Scientific classification
- Kingdom: Animalia
- Phylum: Chordata
- Class: Actinopterygii
- Division: Teleostei
- Order: Perciformes
- Suborder: Cottoidei
- Family: Psychrolutidae
- Genus: Cottunculus
- Species: C. microps
- Binomial name: Cottunculus microps Collett, 1875
- Synonyms: Cottunculus konstantinovi Myagkov, 1991 ; Cottunculus sadko Essipov, 1937;

= Cottunculus microps =

- Authority: Collett, 1875
- Conservation status: DD

Species of fish

Cottunculus microps, the polar sculpin, is a species of fathead sculpin, a deepwater fish found in the North Atlantic and Arctic Oceans. It was first described in 1875 by the Norwegian zoologist Robert Collett, curator of the Natural History Museum at the University of Oslo.

==Description==
Like other members of its family, the polar sculpin has a large head, a short tapering body and a small tail. The skin is loosely attached and there is a gelatinous layer beneath it. This fish has a maximum length of about 30 cm but a more usual length is between 9 and 14 cm. The head is rounded when viewed from above; its width is usually greater than its length. There are four rounded bony knobs behind and between the eyes and the skin is very rough. The colour of this fish is greyish-brown and there are three or four broad, dark-coloured vertical bands on the sides of the body. The dorsal fin has about 7 spines and 14 soft rays and the anal fin 10 to 11 soft rays. The pectoral fins are pale-coloured with a few dark spots and have 17 to 19 soft rays.
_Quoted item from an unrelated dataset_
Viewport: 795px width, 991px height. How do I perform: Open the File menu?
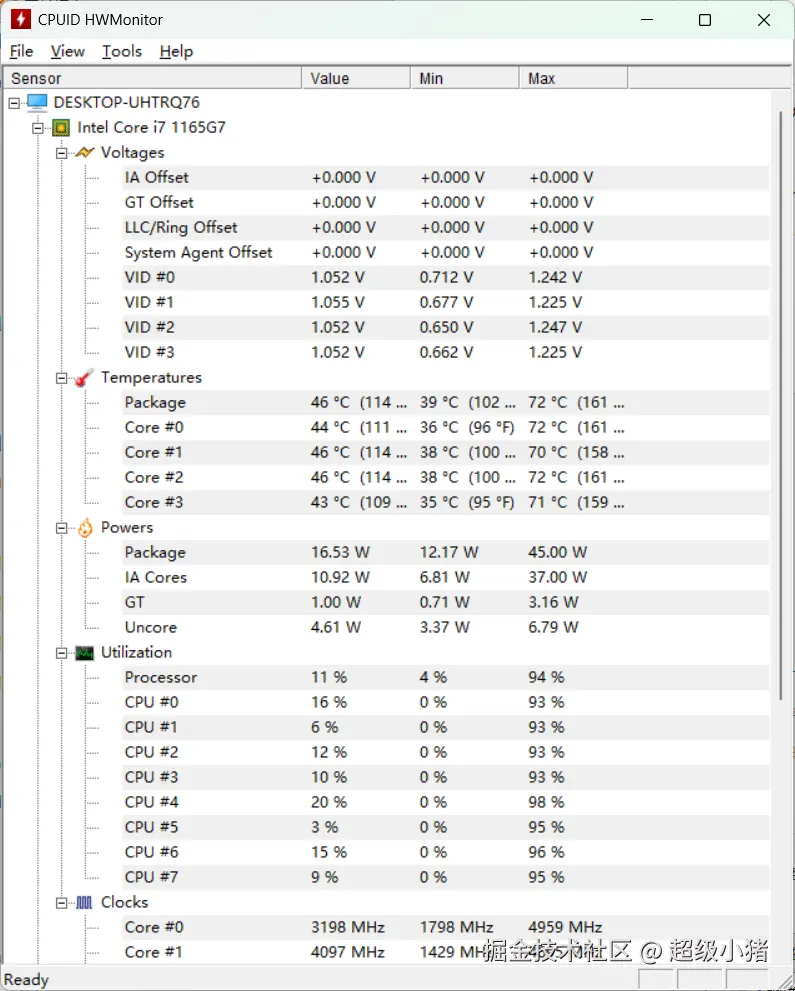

==Distribution and habitat==
The polar sculpin is native to the North Atlantic Ocean and the Arctic Ocean. In the western Atlantic it is found from New Jersey in the United States northward to the Gulf of Saint Lawrence in Canada and Greenland. In the eastern Atlantic it is found in the English Channel, the North Sea, Norway, the Barents Sea, Svalbard, the Faroe Islands and Iceland. It is a demersal, deep sea fish found near the sea bed at depths ranging between 165 and 1340 m, but mostly no deeper than 215 m.

==Ecology==
The polar sculpin is a demersal fish and feeds on various invertebrates that live on the seabed including polychaete worms, amphipods, mysid shrimps, sea spiders and other crustaceans. The life history of this fish is little known; females have been caught containing 124 to 220 nearly ripe eggs, each measuring up to 4.5 mm in diameter. It is likely that like some of its close relatives, the eggs of the polar sculpin develop on the seabed and the larvae may also be demersal.